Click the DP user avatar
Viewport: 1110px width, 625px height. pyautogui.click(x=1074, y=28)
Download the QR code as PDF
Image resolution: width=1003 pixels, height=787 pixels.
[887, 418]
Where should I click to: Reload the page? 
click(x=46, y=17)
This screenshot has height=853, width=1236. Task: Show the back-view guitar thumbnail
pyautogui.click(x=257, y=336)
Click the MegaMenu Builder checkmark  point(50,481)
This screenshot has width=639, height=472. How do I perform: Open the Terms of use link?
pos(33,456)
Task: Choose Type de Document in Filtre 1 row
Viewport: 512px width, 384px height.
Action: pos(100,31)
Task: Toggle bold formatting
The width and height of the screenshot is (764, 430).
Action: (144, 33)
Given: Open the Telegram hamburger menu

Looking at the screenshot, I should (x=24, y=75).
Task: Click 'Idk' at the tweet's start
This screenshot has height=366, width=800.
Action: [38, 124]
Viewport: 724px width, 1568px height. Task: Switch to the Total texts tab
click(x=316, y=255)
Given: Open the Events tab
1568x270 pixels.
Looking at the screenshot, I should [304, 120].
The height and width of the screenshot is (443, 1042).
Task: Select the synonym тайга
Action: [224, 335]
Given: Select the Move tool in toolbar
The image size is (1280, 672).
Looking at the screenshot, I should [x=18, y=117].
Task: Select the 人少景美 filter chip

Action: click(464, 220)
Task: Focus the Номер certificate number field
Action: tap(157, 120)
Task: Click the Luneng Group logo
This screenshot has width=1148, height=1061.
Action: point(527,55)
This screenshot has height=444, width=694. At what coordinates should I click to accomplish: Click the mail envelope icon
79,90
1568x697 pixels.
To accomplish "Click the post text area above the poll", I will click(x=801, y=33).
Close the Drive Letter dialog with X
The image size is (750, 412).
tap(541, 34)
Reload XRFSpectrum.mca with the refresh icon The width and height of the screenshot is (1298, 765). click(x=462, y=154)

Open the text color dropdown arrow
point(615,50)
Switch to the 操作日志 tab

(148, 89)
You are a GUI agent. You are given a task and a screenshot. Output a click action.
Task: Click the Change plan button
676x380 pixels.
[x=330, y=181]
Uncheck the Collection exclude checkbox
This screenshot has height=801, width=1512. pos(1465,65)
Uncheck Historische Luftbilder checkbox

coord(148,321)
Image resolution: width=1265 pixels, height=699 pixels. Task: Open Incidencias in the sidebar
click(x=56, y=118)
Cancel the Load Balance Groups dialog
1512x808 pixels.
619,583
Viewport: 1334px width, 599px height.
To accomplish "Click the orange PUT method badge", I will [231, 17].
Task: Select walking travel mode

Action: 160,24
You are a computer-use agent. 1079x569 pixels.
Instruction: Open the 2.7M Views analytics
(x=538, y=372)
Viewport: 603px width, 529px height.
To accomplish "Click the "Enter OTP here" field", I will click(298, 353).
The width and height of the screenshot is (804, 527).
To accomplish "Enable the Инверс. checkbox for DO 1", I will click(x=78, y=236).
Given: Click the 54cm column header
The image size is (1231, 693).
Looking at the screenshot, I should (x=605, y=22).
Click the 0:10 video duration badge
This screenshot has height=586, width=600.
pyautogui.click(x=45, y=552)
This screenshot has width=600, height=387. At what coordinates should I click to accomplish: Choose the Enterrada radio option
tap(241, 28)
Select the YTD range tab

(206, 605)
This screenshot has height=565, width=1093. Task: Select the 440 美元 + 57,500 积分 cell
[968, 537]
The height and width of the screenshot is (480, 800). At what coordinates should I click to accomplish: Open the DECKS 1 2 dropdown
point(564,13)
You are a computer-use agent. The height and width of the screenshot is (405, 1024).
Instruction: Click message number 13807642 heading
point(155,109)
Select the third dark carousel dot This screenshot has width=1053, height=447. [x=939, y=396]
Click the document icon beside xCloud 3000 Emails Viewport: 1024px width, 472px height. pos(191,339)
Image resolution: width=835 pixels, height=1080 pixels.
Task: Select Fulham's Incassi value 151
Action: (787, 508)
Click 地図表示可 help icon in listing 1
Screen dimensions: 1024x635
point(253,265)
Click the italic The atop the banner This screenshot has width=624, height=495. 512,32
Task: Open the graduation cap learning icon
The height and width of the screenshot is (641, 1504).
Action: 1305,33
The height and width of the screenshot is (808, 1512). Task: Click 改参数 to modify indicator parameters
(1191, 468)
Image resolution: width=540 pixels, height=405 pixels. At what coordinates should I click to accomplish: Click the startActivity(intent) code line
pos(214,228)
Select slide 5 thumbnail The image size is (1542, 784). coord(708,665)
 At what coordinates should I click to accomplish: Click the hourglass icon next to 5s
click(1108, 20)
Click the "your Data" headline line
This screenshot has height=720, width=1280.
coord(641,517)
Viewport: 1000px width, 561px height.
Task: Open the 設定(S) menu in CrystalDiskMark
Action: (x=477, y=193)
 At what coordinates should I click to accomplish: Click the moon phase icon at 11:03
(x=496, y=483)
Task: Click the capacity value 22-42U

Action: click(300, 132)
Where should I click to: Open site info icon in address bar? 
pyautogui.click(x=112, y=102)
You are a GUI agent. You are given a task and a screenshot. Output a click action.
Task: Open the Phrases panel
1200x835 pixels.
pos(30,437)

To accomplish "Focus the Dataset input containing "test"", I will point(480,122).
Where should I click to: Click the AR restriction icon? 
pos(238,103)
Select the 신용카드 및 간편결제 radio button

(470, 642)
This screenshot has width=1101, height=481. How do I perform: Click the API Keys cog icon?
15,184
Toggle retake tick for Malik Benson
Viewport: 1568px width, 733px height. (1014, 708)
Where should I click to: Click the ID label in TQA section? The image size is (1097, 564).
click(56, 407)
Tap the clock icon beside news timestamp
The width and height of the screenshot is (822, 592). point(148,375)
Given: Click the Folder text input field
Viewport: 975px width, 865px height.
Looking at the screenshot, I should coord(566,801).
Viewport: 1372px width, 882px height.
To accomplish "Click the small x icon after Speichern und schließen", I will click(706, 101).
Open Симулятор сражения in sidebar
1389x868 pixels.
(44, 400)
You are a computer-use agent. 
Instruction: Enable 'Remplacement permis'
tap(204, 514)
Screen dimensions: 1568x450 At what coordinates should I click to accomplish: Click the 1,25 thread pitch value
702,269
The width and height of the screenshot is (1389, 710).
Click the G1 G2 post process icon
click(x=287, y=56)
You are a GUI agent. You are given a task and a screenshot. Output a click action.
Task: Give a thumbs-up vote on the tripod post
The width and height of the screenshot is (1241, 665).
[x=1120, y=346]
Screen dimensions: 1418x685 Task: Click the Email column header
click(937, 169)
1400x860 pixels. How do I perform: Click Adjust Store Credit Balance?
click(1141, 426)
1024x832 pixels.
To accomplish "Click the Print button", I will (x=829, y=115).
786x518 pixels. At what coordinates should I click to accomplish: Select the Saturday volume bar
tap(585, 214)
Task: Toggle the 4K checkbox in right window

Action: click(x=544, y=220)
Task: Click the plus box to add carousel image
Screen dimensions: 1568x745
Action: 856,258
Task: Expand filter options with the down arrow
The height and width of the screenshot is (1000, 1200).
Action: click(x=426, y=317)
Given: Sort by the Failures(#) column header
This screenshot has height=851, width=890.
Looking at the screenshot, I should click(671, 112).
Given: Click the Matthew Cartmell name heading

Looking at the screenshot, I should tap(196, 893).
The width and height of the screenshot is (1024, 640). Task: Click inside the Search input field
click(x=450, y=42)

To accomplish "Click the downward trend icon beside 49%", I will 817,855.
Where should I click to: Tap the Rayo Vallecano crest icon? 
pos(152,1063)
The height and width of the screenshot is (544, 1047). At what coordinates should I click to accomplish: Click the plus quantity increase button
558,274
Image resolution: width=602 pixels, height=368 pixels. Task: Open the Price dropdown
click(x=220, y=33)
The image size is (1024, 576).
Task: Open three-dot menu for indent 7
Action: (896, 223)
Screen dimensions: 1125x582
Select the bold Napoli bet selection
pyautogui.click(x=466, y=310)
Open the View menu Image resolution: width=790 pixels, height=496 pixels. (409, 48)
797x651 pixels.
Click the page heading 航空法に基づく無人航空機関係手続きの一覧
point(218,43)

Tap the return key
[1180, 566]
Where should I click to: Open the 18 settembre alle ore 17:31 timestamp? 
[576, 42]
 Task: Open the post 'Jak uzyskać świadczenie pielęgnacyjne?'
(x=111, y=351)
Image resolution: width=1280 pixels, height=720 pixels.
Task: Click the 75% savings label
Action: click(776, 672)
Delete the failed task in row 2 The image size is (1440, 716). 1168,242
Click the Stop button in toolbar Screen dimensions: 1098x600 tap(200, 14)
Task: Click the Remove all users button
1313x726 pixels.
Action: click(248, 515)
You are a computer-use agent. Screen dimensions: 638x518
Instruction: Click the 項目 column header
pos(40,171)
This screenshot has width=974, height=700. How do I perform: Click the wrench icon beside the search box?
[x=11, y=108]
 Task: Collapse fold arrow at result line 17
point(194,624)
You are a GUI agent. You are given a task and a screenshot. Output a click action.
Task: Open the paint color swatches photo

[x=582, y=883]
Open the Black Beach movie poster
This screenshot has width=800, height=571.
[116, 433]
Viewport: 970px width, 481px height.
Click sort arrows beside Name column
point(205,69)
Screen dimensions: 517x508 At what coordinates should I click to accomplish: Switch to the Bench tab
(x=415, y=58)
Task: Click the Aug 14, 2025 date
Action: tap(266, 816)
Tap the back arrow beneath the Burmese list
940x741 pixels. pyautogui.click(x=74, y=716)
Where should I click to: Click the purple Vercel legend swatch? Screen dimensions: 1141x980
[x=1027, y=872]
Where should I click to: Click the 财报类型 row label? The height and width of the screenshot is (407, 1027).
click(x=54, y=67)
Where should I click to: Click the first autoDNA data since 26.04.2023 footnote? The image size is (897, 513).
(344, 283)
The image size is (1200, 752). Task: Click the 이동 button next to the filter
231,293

■ Prompt ■
Could you restate, word for word, the lines above from the one with "The width and height of the screenshot is (1241, 665)." to the one with "1024x832 pixels.", both included?

■ Task result ■
The width and height of the screenshot is (1241, 665).
[x=1120, y=346]
Screen dimensions: 1418x685 Task: Click the Email column header
click(937, 169)
1400x860 pixels. How do I perform: Click Adjust Store Credit Balance?
click(1141, 426)
1024x832 pixels.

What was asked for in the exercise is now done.